_What the exercise asks_
Retype the line with "This screenshot has height=652, width=1018." exactly. Then retype every line after it through the end of the entries below, and nothing more, leaving out pictures.

Collected data:
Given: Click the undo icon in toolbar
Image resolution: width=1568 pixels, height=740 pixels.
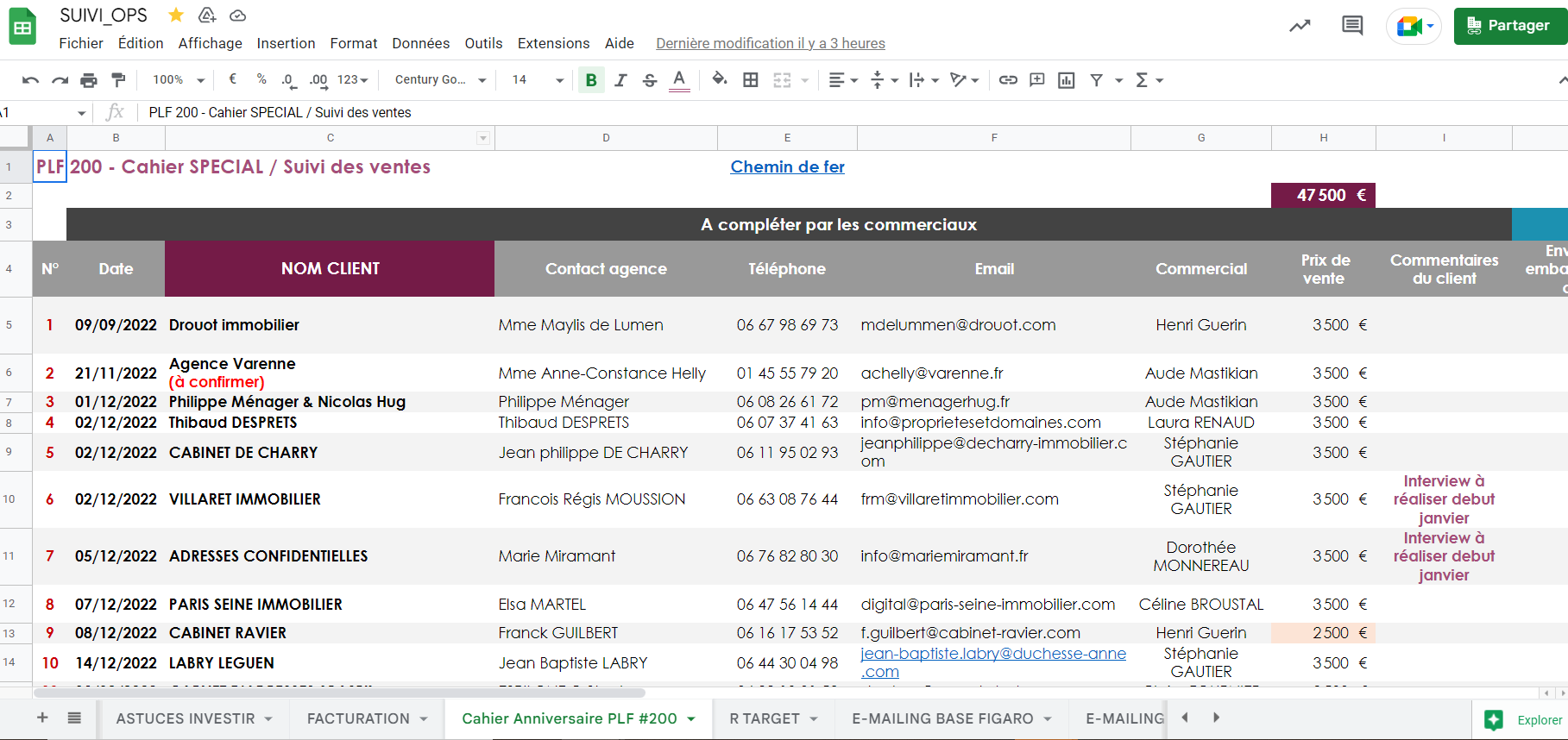Looking at the screenshot, I should (30, 80).
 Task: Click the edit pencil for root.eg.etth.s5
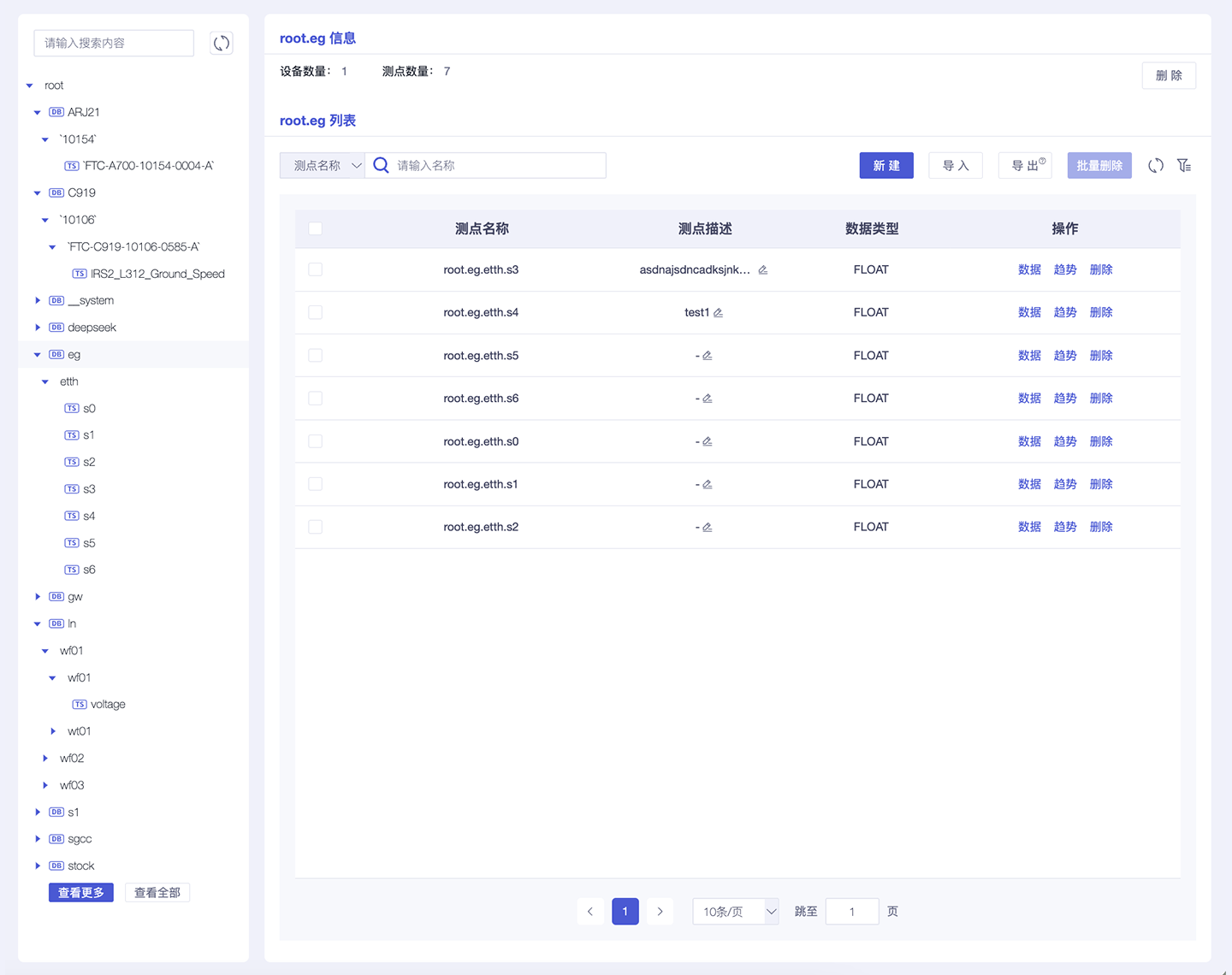(708, 356)
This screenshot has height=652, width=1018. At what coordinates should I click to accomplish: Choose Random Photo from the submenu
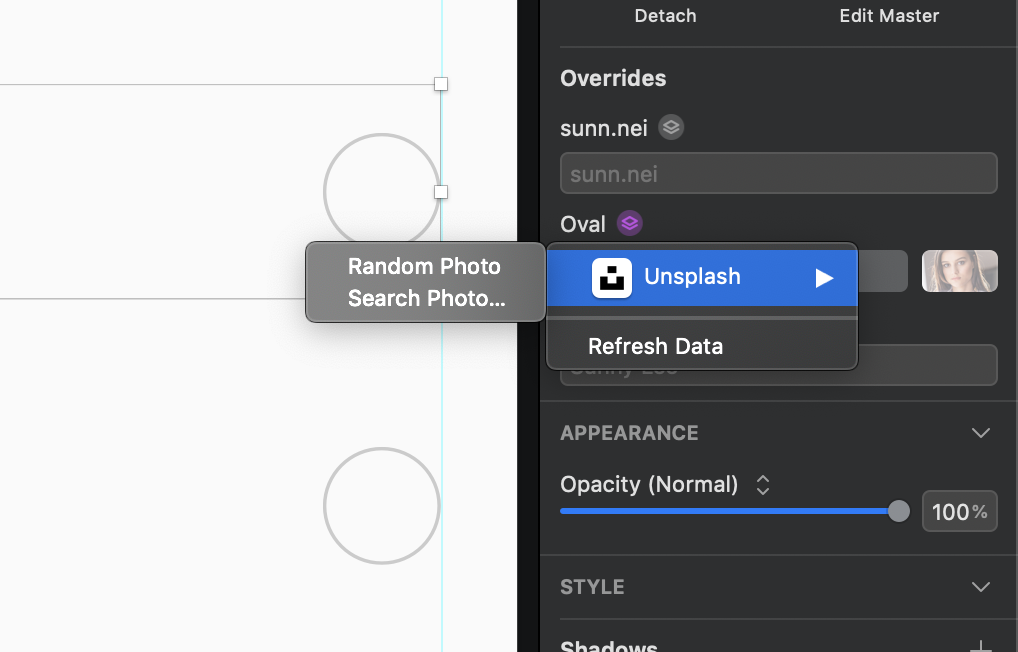tap(424, 266)
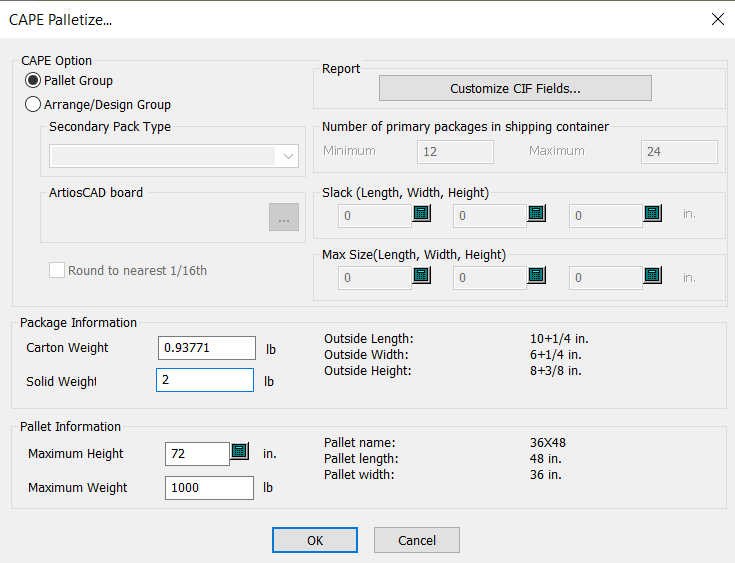Open calculator beside Maximum Height field

pos(239,452)
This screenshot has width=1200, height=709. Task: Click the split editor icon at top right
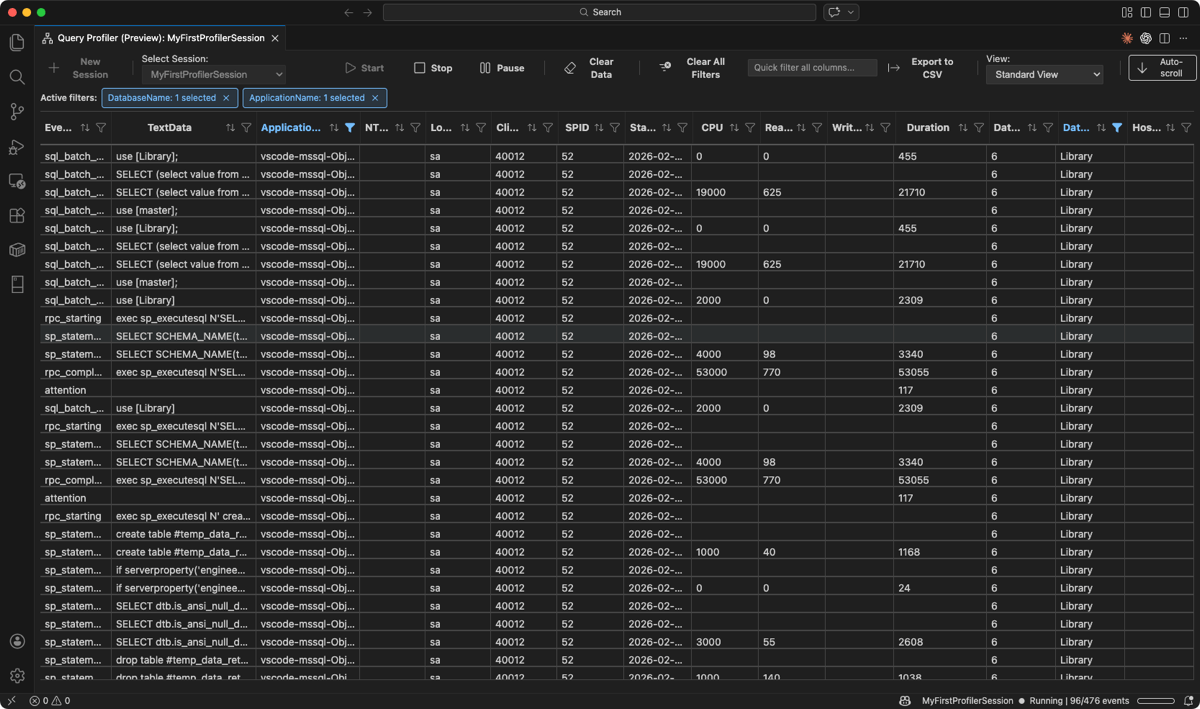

_Expected answer_
This screenshot has height=652, width=1018. At what coordinates should I click to accomplish: Choose Random Photo from the submenu
tap(424, 266)
Open calculator beside Maximum Height field

pos(239,452)
This screenshot has width=1200, height=709. Task: Click the split editor icon at top right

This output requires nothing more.